We should remember whose pockets have benefited these last couple of months from public money. Only this week, it was revealed that the government had awarded £1bn worth of contracts to private companies bypassing the tendering process and thus any accountability. It had also failed to use NHS Laboratory capacity for testing, preferring to give the work to private companies. The lie of the land is easy to see. There is never a shortage of public money for corporations, but when it comes to public services the magic money tree goes into hibernation.

That we are seeing challenges to the economic orthodoxy of the past few decades is a positive step forward. Less positive is that it is still being seen in terms of productive economy meaning more taxes and less debt as if the national debt were the single most harmful issue that the nation faces. The suggestion that the government could face a sovereign debt crisis is the same as David Cameron deceitfully suggested in 2010; that we were like Greece and could go bankrupt if we didn’t get our public finances under control.

However, as many more people are beginning to realise, the UK government as the currency issuer can never run out of money and cannot become insolvent. When it issues bonds, which are portrayed erroneously as borrowing, it can always meet those liabilities upon maturity including any interest accrued. In fact, it doesn’t even have to issue debt to cover its deficit.

The bottom line is that the national debt represents our assets – our savings – not a burden on the nation, either now or for future generations. In 1945, when our debt to GDP ratio was around 240%, we built our NHS and put in place a social security system to protect people from cradle to grave. That spending represented a real investment in the future of the nation and the economy and in doing it we didn’t go bankrupt then, any more than we can now.

It is vital to turn this damaging narrative on its head. Deficits do matter, but not in the way we tend to think they do. They are normal and necessary, representing as they do our savings and the money circulating in the economy. Rather than focusing on the size of the national debt, it would be better to ask questions about what that debt represents. What was it spent on and why and who benefited or lost out? The answers to those questions will vary depending on the economic conditions of the day and the political agenda of the government in power.

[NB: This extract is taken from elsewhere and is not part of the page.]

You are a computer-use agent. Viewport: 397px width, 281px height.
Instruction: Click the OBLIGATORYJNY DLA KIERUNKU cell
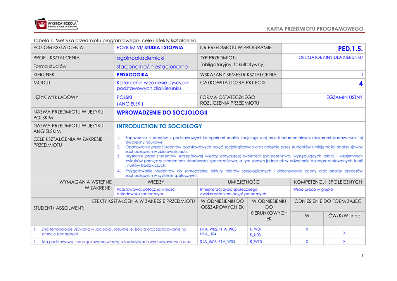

The record of any government, which includes a range of factors from social to economic including full employment, is the real measure of success. Not whether it was fiscally disciplined and achieved a balanced budget. Damaging a nation’s health and prosperity cannot in any way be defined as success. The Conservatives spent ten years destroying it and regardless of how much money is promised now or in the future, it will take time to rebuild that lost public infrastructure if indeed they choose to do so.

In these difficult times, we are seeing the consequences of austerity on everything that we have hitherto valued but have maybe taken for granted. We have allowed successive governments to whittle away at those public structures upon which the foundations of a fairer society were built in the post-war period. We have accepted, not just the lie of unaffordability because we understandably compared the state finances to our own household budgets, but also that the market provided better outcomes for publicly paid-for services as if the government could be compared to a profit and loss business. This, in turn, has given corporations huge influence and power in Westminster and has lined their pockets, at the expense of good quality publicly funded and managed provision.

Those lies are now unravelling. Let’s make sure they unravel to a conclusion which invites a re-examination of our values and a commitment to creating a collective vision of the future which is both environmentally sustainable and fairer for all. Failure to challenge the rapid transformation of our society into a corporate free-for-all will leave us impoverished automatons in its service.